The art of practical photography has been around for 176 years. Coined by Sir John Herschel in 1839, the word “photography” simply means “drawing with light”.
With that in mind, I wanted to write a three part series all about light, and how to use it to record incredible moments in the bush. The exposure triangle, and all the theories that go with it, can be incredibly daunting for new photographers. As I mentioned in my last blog, whether you are a seasoned professional or brand new to photography, these are fundamental principles that we all need to know and understand to get the best out of our photography. As with anything that requires skill and knowledge, photography is about virtuosity- being able to do the common uncommonly well.
Without giving your brain a workout, and going into too much detail, the DSLR cameras today work by using an array of millions of tiny cavities called “photosites” to collect the information that is coming thought the lens. In a nutshell, this information is a record of the light that the lens has captured- the shades and tones, the brightness and darkness, and the different colours. That’s all the technical stuff out the way.
As photographers, we practice the art of capturing moments (the moments that we draw with light). When taking photographs in the field, we want to ensure that what we are recording is what we saw through our own eyes- thus accurately representing the moment that stirred us to take the photograph in the first place. In order to properly represent these moments, you need to understand the way that your camera records the light around you so that you can use it to your full advantage. The first, and possibly most important, thing to understand is aperture.
Aperture – Amount of light.
Before I go any further, I want you to link two words together forever in your mind: Aperture and pupil. An aperture is a hole or opening through which light travels- just like the pupil of your eye. The aperture opens and closes to increase or decrease the amount of light that your camera records. Again, think of your pupil dilating and constricting when you shine a torch into your eye.
F/stops and aperture
Again, without making your brain sweat unnecessarily, aperture is linked to a measurement called F-stops, which is a calculation based on the focal length and the diameter of the aperture at any one time.
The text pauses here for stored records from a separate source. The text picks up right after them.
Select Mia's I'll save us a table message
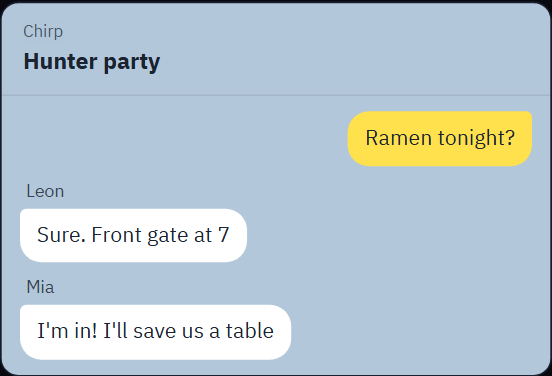This screenshot has height=376, width=552. click(156, 332)
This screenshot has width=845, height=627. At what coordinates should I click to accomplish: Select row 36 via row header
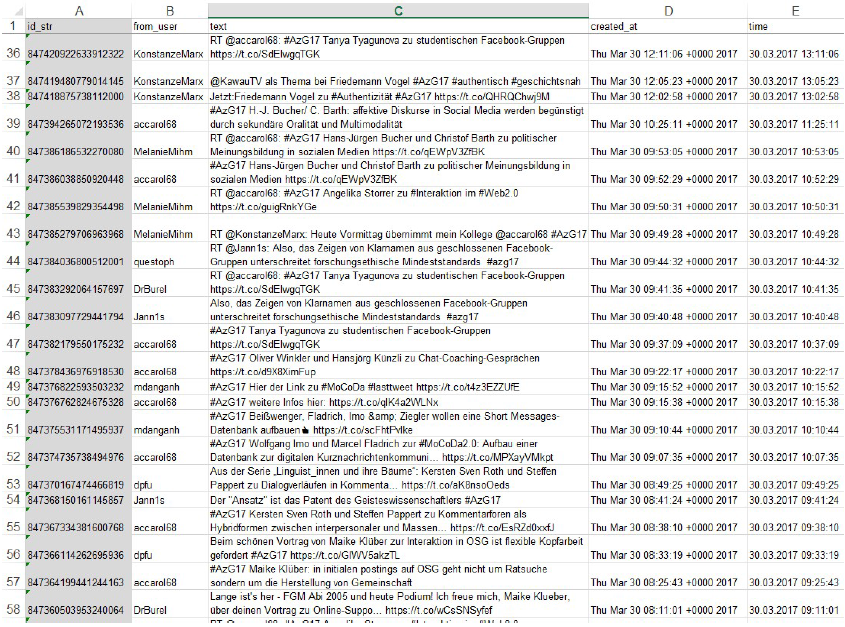pyautogui.click(x=11, y=54)
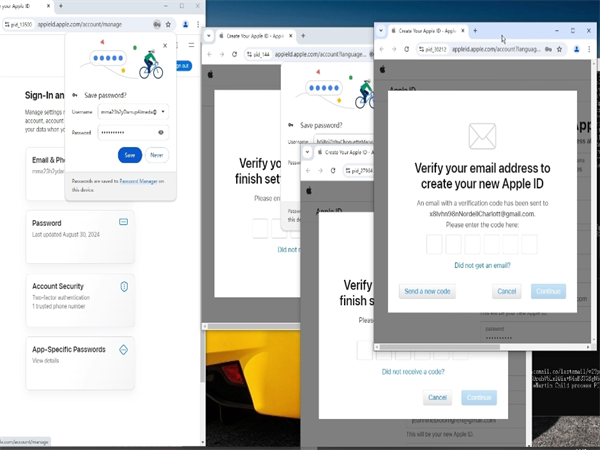Bookmark the account manage page with the star
This screenshot has width=600, height=450.
coord(168,23)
Simply put, f-stops (or more commonly recognized as f/n) are a way to understand how much light you are letting in at any one time in order to control it.
Here’s the important thing to remember about f-stop numbers (and something that has always been slightly counter-intuitive to me): The smaller the f/n number, the more light is being let in, and the larger the ‘pupil’ of the lens. The larger the f/n number, the less light and the smaller the ‘pupil’ of the lens.
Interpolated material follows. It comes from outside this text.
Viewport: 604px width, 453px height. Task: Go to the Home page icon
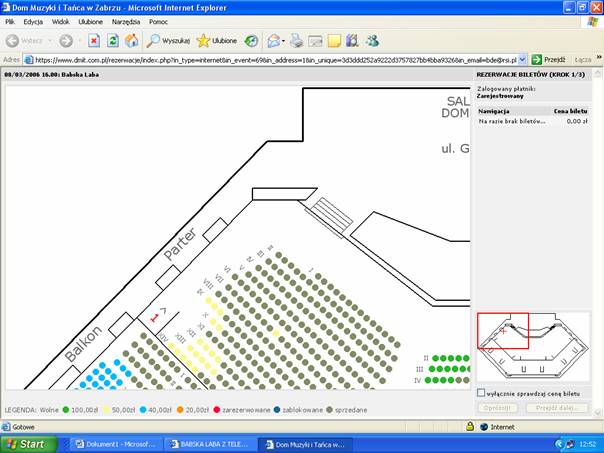131,41
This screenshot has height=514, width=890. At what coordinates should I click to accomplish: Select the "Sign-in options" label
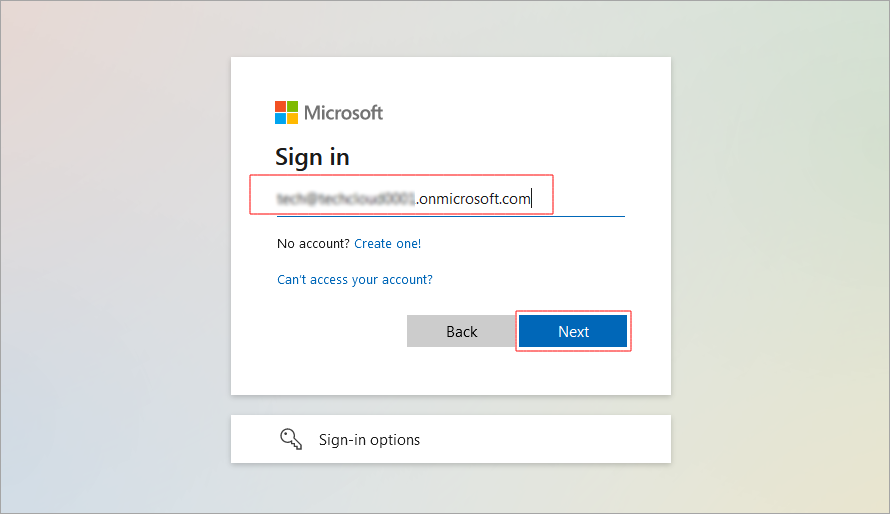[x=369, y=440]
Depth of field and aperture
OK, so you know that the aperture is the opening, or pupil, through which the light travels to the sensor. The amount of light is measured in f/stop numbers, and that a small f/stop represents a wide opening and a large f/stop represents a very small opening. The next relationship you need to know about is that of aperture and depth of field. Depth of field (or DOP for short) is the distance between the nearest and the furthest objects that appears acceptably sharp in an image. A shallow DOP will give that beautiful macro feel to a photograph, where there is a small amount of the image in focus and the rest is softly blurred in the background. A deep DOP will render an image where almost everything is in focus- typically a landscape or wide-angle shot. Manipulating the aperture is the easiest and most often utilized way to adjust DOP.
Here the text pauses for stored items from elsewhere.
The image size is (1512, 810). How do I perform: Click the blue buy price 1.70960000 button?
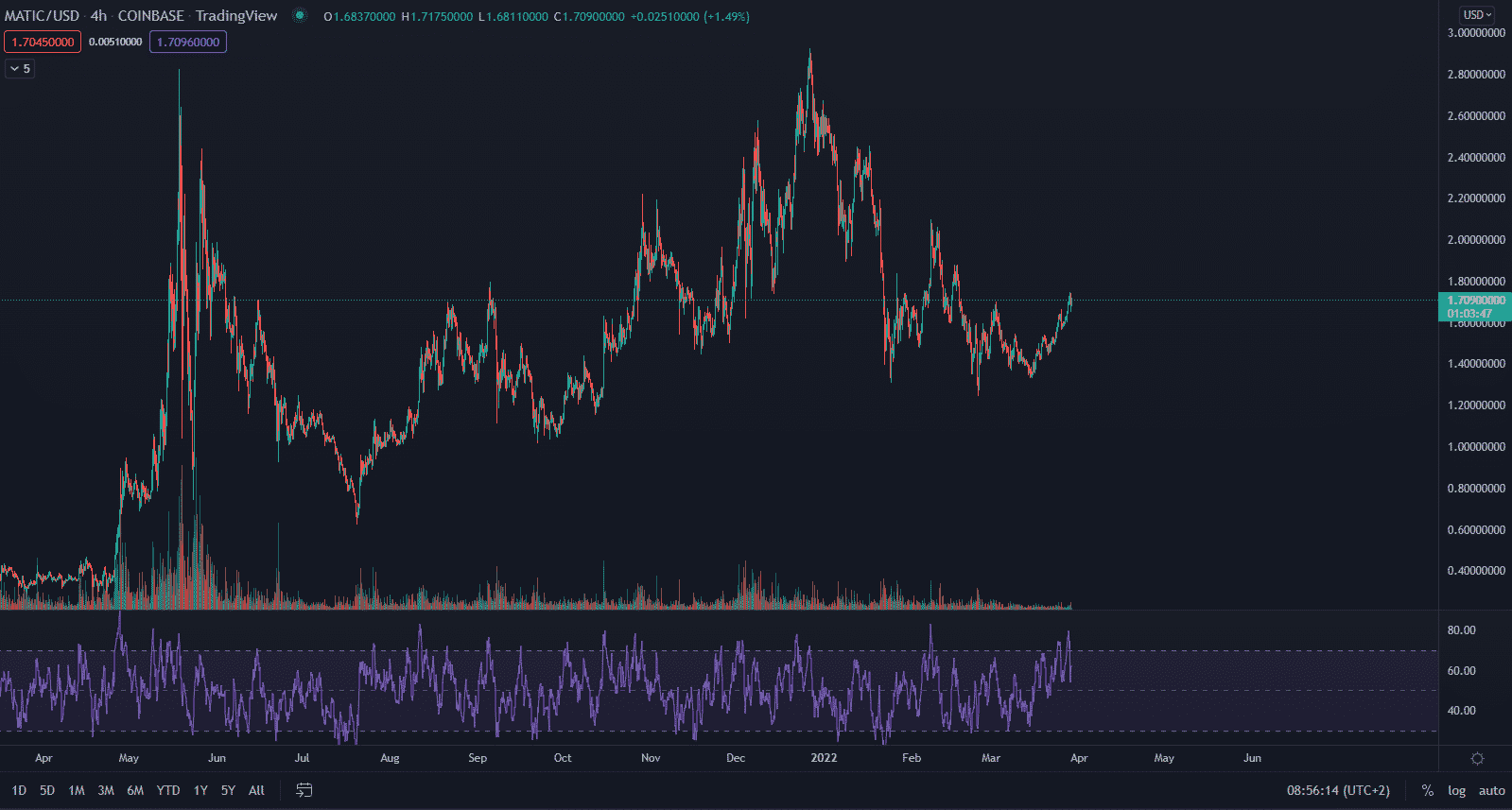tap(188, 42)
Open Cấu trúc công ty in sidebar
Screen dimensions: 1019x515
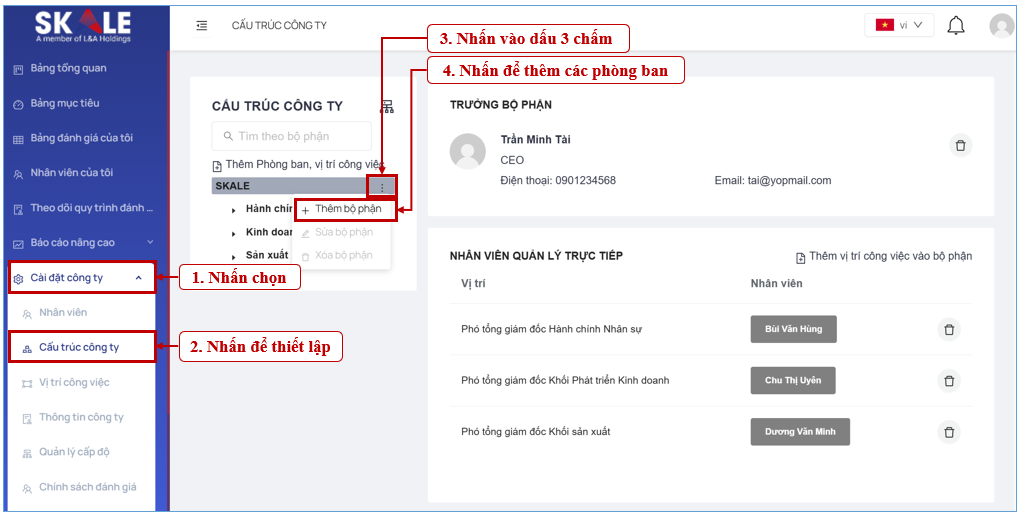[79, 347]
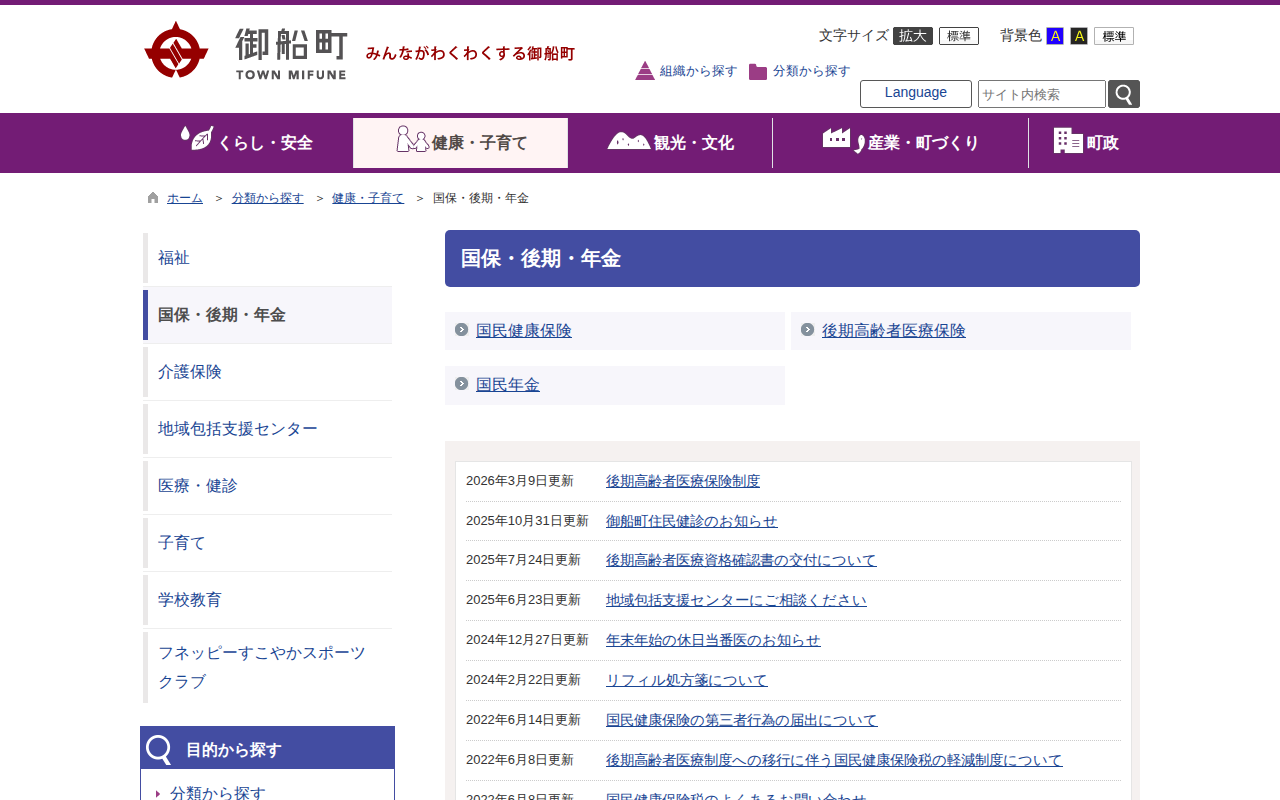Click the folder icon for 分類から探す
The height and width of the screenshot is (800, 1280).
(x=758, y=72)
The most important thing you’ll need to remember is that a wide aperture (small f/stop number) will create the shallowest DOP as it lets in a large amount of light. On the other end of the spectrum, a large f/stop number will let in a much smaller amount of light, creating a deep DOP, allowing much more of the photograph to be in focus. This is typical of landscape photography, or wide-angle shots.
The effect of aperture on other parameters of light
The last thing I want to include in this post is that everything to do with the way we manipulate the light available to us is dependent on each other. If you go out and practice using your aperture priority setting on your camera to see how the various f/stops change the feel of your image, you will also need to keep in mind that shutter speed, and sometimes ISO, will be affected. But more on that in later posts.
For now, go and take a look at our most recent post on The Week in Pictures and notice the f/stop numbers that are referenced in each caption. You will see that the theory that I have touched on above has been put into practice. For even more information on this, and other aspects of wildlife photography, download our eBook here.
As always, practice makes perfect, so grab every opportunity that you have to play around with aperture, and learn from the various ways you can use the amount of light available to you to capture life around you.